Belarusian Mathematical Olympiad

Answer: $p=19$, $q=7$.

We have $$q^3=p^2-p+1\iff (q-1)(q^2+q+1)=p(p-1).(1)$$ If $(q-1)\nmid p$, then $q\ge p+1$, so $q^3>p^2-p+1$. Hence, $(q^2+q+1)\nmid p$, i.e. $$q^2+q+1=kp(2)$$ for some $k\in \mathbb{N}$. It follows that $k(q-1)=p-1$, or $p=kq-k+1$. Substituting this expression in (2) we obtain $q^2+(1-k^2)q+(k^2-k+1)=0$. The discriminant of this quadratic on $q$ equation $$D=(k^2-1{)}^2-(4k^2-k+1)=k^4-6k^2+4k-3$$ must be a perfect square.
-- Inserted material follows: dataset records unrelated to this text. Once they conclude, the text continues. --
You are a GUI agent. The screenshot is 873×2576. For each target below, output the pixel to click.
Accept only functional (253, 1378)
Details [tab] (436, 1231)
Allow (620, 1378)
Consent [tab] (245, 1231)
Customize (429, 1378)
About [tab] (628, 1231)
But it is easy to check that $$(k^2-3{)}^2<k^4-6k^2+4k-3<(k^2-1{)}^2\text{for any }k>3.$$ Moreover, the equation $k^4-6k^2+4k-3=(k^2-2{)}^2$ has no solutions. Hence, $k\le 3$. For $k=1$ we have $D=-4$, and for $k=2$ we have $D=-3$, which is impossible. For $k=3$ we obtain $D=6^2$, so $q=(8\pm 6)/2$. Thus $q=7$ and $p=k(q-1)+1=19$. It remains to note the primes $p=19$, $q=7$ do satisfy the equation.